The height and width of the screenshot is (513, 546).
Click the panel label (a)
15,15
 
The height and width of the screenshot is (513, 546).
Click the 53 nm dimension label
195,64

Objective. Output every line of the material above, word for word and unchanged.

Result of the task.
The height and width of the screenshot is (513, 546).
Click the panel label (a)
15,15
 
The height and width of the screenshot is (513, 546).
Click the 53 nm dimension label
195,64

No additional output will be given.